Green Team eyes more curbside recycling

Published: Tue, April 16, 2019 @ 12:05 a.m.

By Justin Dennis


The Mahoning County Solid Waste Management District could close 15 of the 28 recycling drop-off locations around the county if municipalities approve a plan to quadruple the volume of curbside recycling bins in those areas.

Lou Vega, county Green Team director, said it’s the biggest change inside the district’s new 15-year solid-waste management plan, which is refreshed every five years and must be submitted to the Ohio EPA in December.

“We spend a significant amount of money on those drop-off sites,” Vega said after a county board of commissioners meeting last week. “[The plan proposes] removing the need to go to one.”

The plan must be ratified by a number of municipalities whose populations total at least 60 percent of the county’s total population.
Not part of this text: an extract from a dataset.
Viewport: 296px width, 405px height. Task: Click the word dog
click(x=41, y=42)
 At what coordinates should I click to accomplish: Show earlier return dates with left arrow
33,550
The plan would discontinue recycling drop-off services in incorporated municipalities where the new carts would duplicate services, including: Youngstown, which has three public sites; Austintown, Boardman, Campbell and Canfield, which each have two sites; and Lowellville, New Middletown/Springfield Township, Poland Township and Struthers, which each have one.

Vega said these rural communities without access to curbside recycling would keep their sites: Beaver, Beloit, Berlin, Coitsville, Ellsworth, Goshen, Green, Jackson, Milton and Smith townships and Craig Beach Village.

The proposal would affect about 90,000 homes, he said.

Vega said the estimated cost to fit the incorporated drop-off site carts’ 18-gallon tubs with either 65- or 96-gallon tubs is $3.1 million – about 47,500 carts at $60 a piece. The solid-waste management plan must be approved before the district can purchase the carts.

Residents and other solid-waste districts in the region can weigh in on the plan during a 30-day public comment period. Vega said the district plans to visit county municipalities sometime between August and October before the finalized plan is sent off.

Mahoning County and Youngstown, the county’s largest municipality, may both wield veto votes during the approval process, Vega said.